How will one best remember Sourav Ganguly? What will be his most enduring legacy. These are the questions being asked all over the cricketing world on a day Ganguly retires from international cricket at Nagpur. While some day that he will be best remember for his never-say-die spirit and perhaps as India's best ever captain, history will also surely remember him as someone who rescued Indian cricket from its deepest low: the tribulations of match fixing. At a time when the match-fixing scandal was eating into very edifice of Indian cricket and the national side under Sachin Tendulkar was disarray, Ganguly assumed the mantle of leadership. To compound problems, he was soon challenged by Steve Waugh's record-breaking Australians seeking to conquer the "final frontier". It was a team that came to India on back of 15 wins on the trot.

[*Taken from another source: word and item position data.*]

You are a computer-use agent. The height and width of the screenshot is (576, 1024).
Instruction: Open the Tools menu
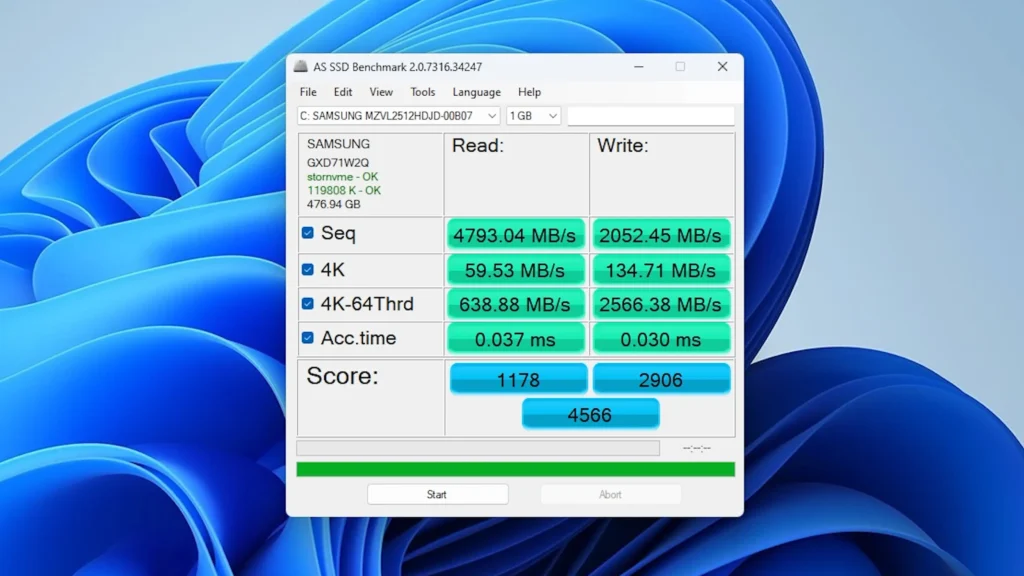pos(423,92)
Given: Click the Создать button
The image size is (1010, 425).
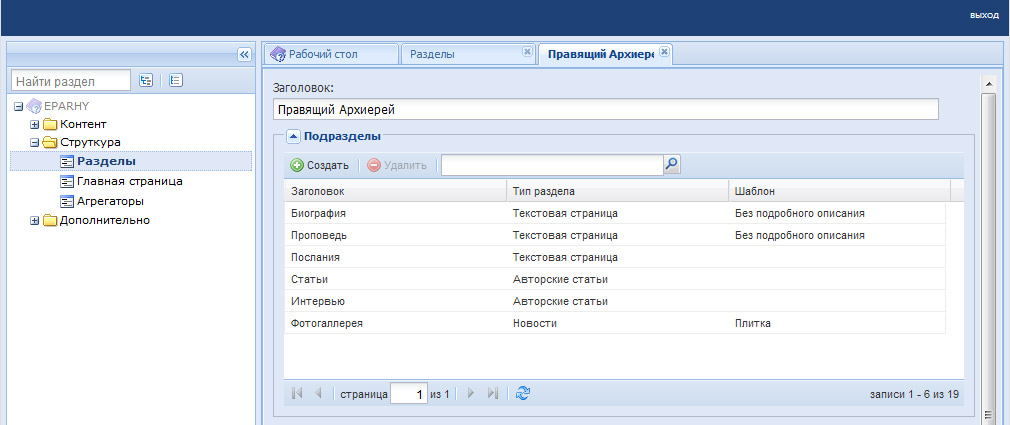Looking at the screenshot, I should (x=319, y=165).
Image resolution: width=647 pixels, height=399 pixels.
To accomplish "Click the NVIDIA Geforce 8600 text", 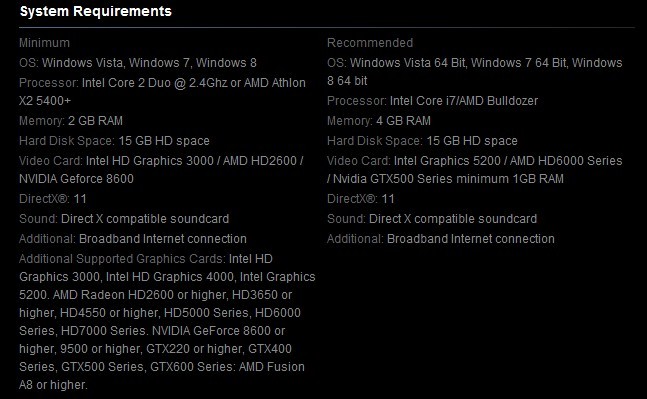I will click(x=76, y=179).
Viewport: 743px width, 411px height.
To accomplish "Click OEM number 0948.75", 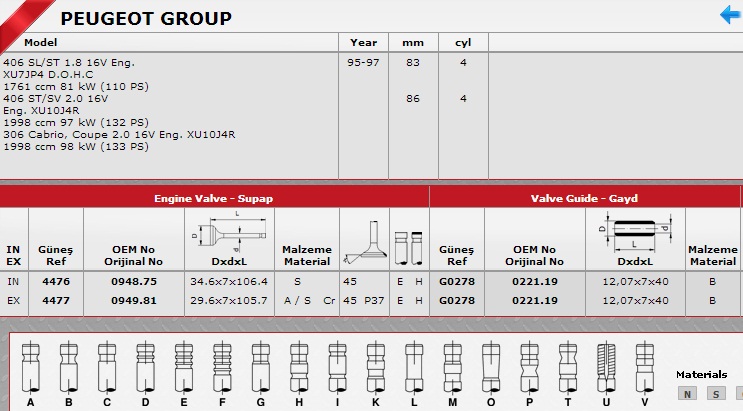I will pos(133,282).
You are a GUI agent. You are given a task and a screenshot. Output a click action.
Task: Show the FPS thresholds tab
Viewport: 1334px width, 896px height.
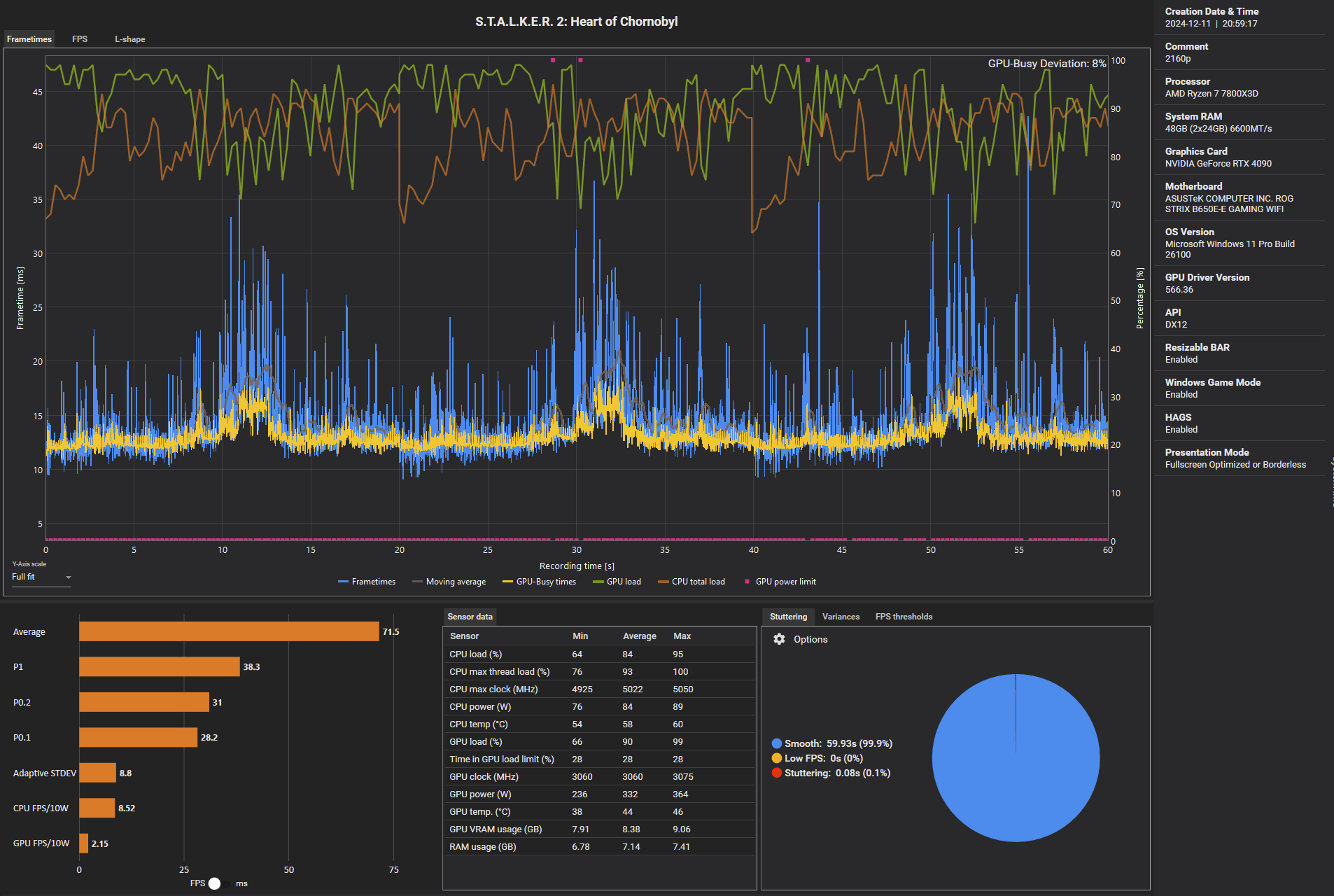click(904, 617)
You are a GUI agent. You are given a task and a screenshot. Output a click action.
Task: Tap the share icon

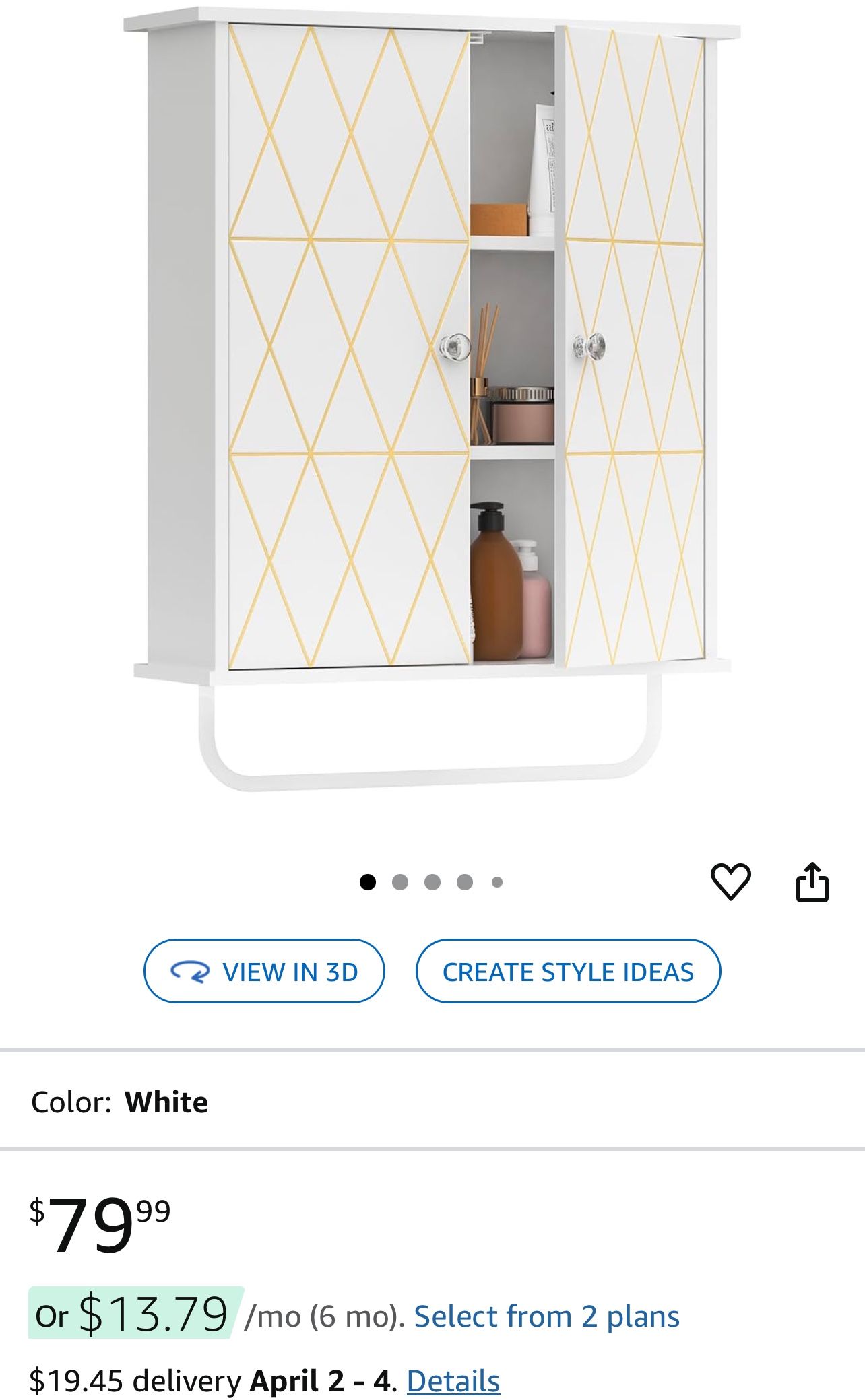pos(812,881)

Ganguly's initiation into test captaincy in 2000 could not have been more dramatic. To add to his woes, India was mauled at the Wankhede in a little under three-and-a-half days in the first Test of the series. India, however, won the Eden Test, thanks to a miracle partnership between V.V.S. Laxman and Rahul Dravid and a match-winning spell by Harbhajan Singh. This was followed by a series-winning victory at Chennai. Ganguly converted Virendra Sehwag into a opener. a decision that still continues to pay dividends. He played Dravid at number six and promoted Laxman up to the order, an innovation that won India the Eden Test. He inspired Harbhajan to become a proven match-winner in all forms of the game and motivated the term to win in adverse overseas conditions. As a batsman Ganguly scored prolifically in both forms of the game. He was god-like in his offside play with the ball caressing through the offside to the boundary. But how can we forget Ganguly dancing down the track and hitting spinners out of the ground? Nor can we forget his fight staging several comebacks. And who can better tell us than Ganguly that modern competitive sport is more often than not not played from the heart and not the mind? Ganguly is gone but his absence from international cricket will perhaps be more keenly felt than his presence.